Perceptions on debate performance mostly broke along partisan lines, but Republicans were more likely to declare Clinton the winner than Democrats were to state victory for her GOP counterpart. About one-fifth of Republicans (18 percent) said Clinton won the debate, compared with just 7 percent of Democrats who thought Trump was the victor. And 12 percent of Trump supporters gave Clinton the nod, whereas just 2 percent of Clinton backers named Trump the winner.
It’s a clear victory for Clinton, and it comes as both national and state polls have tightened over the past several weeks. She is off to a good start on the debate front, which Americans view as important in deciding how they will cast their vote in November. One-third of voters (34 percent) said debate performance will be a very important in how they vote, while 29 percent said it would be somewhat important, compared with 34 percent of voters said it wouldn’t be too important or not important at all.
But the impact of Monday’s debate is still small. Just 9 percent of voters said the debate changed their minds about who they will be voting for, while about eight out of 10 said it wouldn’t matter. Before the debate, Trump led Clinton by 1 point in the four-way race with Libertarian Party nominee Gary Johnson and Green Party candidate Jill Stein. But Clinton now leads Trump by 3 points (41 percent to 38 percent), and in a head-to-head scenario, she leads by 4 points (45 percent to 41 percent).
For two candidates who are historically unpopular, the debates represent some of their best, last chances to shape voters’ perceptions ahead of Election Day, and Trump did not fare comparatively well in that regard. Roughly four out of 10 voters (39 percent) said they viewed Clinton more favorably after the debate, compared with 30 percent for Trump.
And while the candidates can help their cases during the debates, most voters are still dismayed at their major-party choices in 2016. More than half of voters think the Republican and Democratic parties could have nominated better candidates than Clinton and Trump. About one out of four respondents (26 percent) think Trump is the best choice for Republicans, compared with one-third who think Clinton is the best Democrat for the job.

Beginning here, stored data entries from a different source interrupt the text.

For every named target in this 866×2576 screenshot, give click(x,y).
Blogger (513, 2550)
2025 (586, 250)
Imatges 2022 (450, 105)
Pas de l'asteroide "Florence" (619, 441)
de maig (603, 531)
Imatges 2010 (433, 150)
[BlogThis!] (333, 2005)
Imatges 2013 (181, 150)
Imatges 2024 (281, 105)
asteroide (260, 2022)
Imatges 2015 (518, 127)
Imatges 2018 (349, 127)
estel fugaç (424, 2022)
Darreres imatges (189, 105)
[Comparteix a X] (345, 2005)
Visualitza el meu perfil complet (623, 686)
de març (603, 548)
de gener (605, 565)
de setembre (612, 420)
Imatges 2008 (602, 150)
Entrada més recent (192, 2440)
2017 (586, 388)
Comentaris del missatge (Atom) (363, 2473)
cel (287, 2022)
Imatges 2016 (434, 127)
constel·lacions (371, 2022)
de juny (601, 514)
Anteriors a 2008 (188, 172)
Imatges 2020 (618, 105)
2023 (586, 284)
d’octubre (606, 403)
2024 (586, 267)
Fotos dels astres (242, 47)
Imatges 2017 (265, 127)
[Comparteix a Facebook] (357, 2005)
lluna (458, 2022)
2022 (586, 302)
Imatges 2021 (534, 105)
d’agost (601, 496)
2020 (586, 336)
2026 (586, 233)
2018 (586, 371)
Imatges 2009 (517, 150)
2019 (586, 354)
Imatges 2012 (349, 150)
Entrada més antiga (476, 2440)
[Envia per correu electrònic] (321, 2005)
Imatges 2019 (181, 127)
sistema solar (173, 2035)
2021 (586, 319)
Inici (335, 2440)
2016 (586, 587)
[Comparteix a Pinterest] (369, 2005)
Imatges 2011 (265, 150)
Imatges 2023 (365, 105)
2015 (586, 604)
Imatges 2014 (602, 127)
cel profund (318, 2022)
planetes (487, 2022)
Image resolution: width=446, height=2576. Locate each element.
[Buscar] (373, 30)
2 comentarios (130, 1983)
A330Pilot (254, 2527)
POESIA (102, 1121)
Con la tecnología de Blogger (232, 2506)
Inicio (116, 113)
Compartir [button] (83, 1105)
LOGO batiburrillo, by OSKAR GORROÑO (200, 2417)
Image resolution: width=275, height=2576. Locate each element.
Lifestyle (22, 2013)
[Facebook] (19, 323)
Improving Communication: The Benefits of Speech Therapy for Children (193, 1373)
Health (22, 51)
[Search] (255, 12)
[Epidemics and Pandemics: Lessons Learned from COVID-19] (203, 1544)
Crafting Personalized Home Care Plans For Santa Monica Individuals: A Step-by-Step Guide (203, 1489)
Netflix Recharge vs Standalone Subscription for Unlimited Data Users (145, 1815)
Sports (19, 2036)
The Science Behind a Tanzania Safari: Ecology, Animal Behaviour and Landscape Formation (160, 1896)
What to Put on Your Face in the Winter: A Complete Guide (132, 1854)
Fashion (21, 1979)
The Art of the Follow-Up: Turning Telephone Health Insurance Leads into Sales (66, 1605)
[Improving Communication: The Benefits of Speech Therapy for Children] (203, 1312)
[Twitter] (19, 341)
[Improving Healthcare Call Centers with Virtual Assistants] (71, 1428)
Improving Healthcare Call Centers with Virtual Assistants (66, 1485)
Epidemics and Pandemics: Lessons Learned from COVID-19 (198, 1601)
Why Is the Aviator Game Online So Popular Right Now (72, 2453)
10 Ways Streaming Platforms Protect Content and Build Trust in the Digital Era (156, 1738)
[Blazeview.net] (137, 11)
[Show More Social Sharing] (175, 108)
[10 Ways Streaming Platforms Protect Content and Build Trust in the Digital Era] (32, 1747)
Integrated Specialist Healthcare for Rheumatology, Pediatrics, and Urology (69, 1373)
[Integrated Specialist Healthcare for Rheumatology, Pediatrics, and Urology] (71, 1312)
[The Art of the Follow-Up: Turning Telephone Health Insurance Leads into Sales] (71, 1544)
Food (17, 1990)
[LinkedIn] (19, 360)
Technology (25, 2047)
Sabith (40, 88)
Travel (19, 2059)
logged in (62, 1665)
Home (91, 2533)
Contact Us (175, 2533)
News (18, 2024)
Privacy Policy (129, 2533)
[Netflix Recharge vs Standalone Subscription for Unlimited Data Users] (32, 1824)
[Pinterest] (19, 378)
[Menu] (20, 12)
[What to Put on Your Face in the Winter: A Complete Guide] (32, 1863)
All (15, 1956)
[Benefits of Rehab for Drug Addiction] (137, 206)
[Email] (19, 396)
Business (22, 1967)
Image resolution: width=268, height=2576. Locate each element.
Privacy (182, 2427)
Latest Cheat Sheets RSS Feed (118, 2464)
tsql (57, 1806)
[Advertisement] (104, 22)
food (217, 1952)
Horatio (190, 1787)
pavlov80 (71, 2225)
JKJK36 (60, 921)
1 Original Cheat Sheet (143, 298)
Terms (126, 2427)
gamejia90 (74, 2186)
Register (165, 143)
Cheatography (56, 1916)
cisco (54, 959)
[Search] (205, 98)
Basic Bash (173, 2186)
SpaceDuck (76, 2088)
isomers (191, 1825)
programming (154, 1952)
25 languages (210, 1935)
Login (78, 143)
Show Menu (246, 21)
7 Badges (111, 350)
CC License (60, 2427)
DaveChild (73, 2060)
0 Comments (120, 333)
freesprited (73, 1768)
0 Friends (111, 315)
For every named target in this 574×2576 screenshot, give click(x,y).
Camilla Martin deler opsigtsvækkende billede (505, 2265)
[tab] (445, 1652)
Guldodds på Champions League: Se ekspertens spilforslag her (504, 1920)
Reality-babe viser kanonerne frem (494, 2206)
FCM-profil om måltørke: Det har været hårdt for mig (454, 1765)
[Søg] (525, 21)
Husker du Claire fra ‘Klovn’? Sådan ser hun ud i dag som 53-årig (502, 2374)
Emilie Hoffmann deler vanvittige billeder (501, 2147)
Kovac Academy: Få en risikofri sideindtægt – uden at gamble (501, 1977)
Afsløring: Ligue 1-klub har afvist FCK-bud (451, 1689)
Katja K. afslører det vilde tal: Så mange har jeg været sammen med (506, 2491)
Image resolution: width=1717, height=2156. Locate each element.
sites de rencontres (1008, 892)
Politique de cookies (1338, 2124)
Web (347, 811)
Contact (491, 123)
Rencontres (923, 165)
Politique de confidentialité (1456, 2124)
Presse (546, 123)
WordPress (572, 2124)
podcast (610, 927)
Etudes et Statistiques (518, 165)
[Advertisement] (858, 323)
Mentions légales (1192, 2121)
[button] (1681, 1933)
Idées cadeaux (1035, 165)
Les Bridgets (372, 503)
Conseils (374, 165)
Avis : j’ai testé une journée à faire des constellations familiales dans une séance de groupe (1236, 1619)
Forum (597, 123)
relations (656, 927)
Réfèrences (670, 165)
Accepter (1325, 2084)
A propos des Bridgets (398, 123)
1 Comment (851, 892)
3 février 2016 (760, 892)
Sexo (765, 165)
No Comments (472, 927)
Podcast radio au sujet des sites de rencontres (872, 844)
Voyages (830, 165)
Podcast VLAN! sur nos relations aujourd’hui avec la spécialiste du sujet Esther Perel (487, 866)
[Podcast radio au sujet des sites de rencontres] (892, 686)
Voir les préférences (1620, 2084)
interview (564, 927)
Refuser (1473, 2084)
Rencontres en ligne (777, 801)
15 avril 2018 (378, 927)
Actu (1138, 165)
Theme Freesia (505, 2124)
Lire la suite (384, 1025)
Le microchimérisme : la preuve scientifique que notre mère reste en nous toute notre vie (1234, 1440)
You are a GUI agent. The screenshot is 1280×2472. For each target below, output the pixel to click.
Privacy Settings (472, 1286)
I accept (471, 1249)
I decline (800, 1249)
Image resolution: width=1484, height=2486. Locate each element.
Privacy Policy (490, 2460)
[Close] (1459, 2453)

That goes some way to explaining the relatively high support for third-party candidates, who have been a factor in polls. Indeed, more than four in 10 voters thought Libertarian Party nominee Gary Johnson and Green Party nominee Jill Stein should have made the debate stage.
Nielsen declared the much-hyped event the most-watched presidential debate of all time — at roughly 84 million viewers — and a large majority of our poll respondents tuned in. Seven out of 10 (72 percent) respondents said they watched the debate, while only 27 percent did not. More than half of voters who tuned in (55 percent) said they watched all of it, with another 44 percent saying they watched most or some of it.
A plurality of voters (42 percent) thought that moderator Lester Holt — who pressed Trump repeatedly on his past stances on the Iraq War and President Obama’s birthplace — was fair and impartial. But more than one-fourth of respondents (27 percent) thought he was favorable to Clinton. Just 2 percent thought the NBC news anchor was more favorable to Trump.
The prospect of live fact-checking during the debate was a subject of vigorous argument ahead of Monday’s event, and voters found Clinton to be more correct in her claims. Almost half of voters (48 percent) thought Trump made the most factual errors in the debate, compared with one-third who said Clinton did.
The reception to the debate itself was generally positive. More than half of voters thought it was informative (55 percent) and entertaining (62 percent). Half of voters said it was something they would watch again, and more than one-third (37 percent) said it would help them make up their mind.
But given that more than one-third of voters (36 percent) called it depressing, almost one-fifth (18 percent) said it was boring, and 30 percent described it as awful, it’s clear that there’s plenty of angst among the American electorate ahead of decision day.
The national survey, fielded immediately after Monday’s debate ended, polled 1,421 registered voters and 1,253 likely voters, from Sept. 26-27 for a margin of error of plus or minus 3 percentage points.